▸ **Exercise requirements**: In the data below, one line contains "#Дети (138, 1177)" and a later one contains "пропустили обратно в Украину (236, 1137)". Print both, with every line between them, exactly and alone.

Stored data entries
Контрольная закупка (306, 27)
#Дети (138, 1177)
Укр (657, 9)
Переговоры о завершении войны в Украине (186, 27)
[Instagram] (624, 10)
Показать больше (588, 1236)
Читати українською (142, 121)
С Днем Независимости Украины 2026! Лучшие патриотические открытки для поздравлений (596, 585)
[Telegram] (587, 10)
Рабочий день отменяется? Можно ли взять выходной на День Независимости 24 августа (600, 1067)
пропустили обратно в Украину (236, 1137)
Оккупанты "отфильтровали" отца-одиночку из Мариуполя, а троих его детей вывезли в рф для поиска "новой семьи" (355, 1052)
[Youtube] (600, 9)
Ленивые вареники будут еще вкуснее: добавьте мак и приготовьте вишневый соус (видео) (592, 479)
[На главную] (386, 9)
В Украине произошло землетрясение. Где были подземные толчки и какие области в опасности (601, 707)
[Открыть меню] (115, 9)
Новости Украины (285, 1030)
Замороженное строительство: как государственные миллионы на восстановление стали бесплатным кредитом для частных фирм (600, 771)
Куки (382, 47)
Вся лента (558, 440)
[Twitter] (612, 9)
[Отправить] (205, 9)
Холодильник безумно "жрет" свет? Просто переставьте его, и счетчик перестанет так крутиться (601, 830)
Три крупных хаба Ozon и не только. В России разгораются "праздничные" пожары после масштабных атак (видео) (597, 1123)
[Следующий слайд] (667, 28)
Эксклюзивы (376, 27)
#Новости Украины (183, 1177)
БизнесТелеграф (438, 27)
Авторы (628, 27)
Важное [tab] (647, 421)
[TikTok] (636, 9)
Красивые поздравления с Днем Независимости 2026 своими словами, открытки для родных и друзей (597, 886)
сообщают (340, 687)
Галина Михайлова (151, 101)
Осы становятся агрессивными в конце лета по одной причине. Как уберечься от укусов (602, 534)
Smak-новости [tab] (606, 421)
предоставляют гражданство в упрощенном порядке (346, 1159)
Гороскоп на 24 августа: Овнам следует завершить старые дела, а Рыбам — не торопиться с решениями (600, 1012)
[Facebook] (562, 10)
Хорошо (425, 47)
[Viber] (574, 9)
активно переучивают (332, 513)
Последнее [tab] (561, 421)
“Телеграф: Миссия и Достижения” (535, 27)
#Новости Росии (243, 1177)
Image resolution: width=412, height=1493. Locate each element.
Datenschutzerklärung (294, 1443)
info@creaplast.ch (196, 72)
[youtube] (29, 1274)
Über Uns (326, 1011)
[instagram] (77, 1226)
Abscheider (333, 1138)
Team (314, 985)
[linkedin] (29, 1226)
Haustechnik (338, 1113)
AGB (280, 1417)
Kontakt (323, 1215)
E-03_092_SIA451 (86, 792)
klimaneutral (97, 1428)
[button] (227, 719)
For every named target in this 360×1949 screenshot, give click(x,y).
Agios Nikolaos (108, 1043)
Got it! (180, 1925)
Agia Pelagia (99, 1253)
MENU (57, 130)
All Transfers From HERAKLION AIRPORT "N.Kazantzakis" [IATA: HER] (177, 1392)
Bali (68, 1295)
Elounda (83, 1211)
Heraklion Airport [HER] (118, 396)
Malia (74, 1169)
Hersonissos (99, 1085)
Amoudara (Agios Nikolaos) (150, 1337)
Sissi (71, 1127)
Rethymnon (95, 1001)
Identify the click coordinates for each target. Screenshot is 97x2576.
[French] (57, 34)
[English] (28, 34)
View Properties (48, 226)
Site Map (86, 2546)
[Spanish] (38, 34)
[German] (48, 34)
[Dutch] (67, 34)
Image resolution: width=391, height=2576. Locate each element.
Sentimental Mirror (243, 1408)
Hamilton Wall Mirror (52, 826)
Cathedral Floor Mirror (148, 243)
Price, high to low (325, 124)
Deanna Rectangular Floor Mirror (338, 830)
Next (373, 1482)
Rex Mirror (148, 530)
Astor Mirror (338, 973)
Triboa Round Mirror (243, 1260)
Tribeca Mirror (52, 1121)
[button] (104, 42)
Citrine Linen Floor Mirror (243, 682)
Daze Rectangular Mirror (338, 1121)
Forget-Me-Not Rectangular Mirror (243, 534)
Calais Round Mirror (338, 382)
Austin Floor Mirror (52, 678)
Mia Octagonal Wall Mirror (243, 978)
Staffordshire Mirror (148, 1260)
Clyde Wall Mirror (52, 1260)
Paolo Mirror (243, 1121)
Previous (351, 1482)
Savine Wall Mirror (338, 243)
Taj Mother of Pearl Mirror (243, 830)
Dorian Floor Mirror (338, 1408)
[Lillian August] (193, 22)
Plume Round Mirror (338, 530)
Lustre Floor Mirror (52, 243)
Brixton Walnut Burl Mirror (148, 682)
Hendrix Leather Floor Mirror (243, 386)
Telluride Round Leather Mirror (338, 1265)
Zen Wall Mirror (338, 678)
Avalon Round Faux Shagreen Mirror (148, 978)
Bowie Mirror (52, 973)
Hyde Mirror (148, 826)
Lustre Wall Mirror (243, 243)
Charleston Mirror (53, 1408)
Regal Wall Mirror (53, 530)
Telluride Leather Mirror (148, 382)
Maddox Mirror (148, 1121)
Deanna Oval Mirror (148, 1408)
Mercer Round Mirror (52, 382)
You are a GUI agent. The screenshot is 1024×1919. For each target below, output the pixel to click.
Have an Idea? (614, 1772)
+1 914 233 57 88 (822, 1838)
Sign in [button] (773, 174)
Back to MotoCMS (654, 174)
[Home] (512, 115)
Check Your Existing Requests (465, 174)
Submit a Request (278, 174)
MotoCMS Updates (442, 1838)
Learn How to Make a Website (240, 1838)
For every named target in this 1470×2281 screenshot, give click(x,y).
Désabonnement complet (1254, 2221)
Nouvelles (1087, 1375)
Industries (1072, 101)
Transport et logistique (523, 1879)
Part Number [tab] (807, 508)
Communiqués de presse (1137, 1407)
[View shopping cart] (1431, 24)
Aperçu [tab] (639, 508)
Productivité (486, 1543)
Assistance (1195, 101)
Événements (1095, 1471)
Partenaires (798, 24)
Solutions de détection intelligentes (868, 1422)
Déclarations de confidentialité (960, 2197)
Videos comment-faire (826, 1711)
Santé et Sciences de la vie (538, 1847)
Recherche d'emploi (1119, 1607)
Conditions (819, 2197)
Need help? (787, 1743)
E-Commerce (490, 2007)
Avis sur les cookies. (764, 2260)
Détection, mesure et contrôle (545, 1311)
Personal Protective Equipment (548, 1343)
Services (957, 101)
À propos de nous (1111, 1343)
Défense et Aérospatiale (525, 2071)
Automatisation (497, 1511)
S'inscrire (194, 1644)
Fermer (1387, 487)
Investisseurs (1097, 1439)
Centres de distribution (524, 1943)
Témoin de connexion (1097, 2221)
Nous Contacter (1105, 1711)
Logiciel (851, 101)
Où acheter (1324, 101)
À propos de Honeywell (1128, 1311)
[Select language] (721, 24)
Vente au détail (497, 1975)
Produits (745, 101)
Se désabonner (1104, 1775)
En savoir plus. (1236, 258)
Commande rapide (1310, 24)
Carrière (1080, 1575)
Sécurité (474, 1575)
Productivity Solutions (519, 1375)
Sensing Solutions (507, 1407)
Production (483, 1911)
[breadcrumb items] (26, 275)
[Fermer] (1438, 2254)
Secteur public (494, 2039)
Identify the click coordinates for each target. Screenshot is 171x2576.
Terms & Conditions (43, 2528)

▸ **Exercise response**:
#Дети (138, 1177)
Укр (657, 9)
Переговоры о завершении войны в Украине (186, 27)
[Instagram] (624, 10)
Показать больше (588, 1236)
Читати українською (142, 121)
С Днем Независимости Украины 2026! Лучшие патриотические открытки для поздравлений (596, 585)
[Telegram] (587, 10)
Рабочий день отменяется? Можно ли взять выходной на День Независимости 24 августа (600, 1067)
пропустили обратно в Украину (236, 1137)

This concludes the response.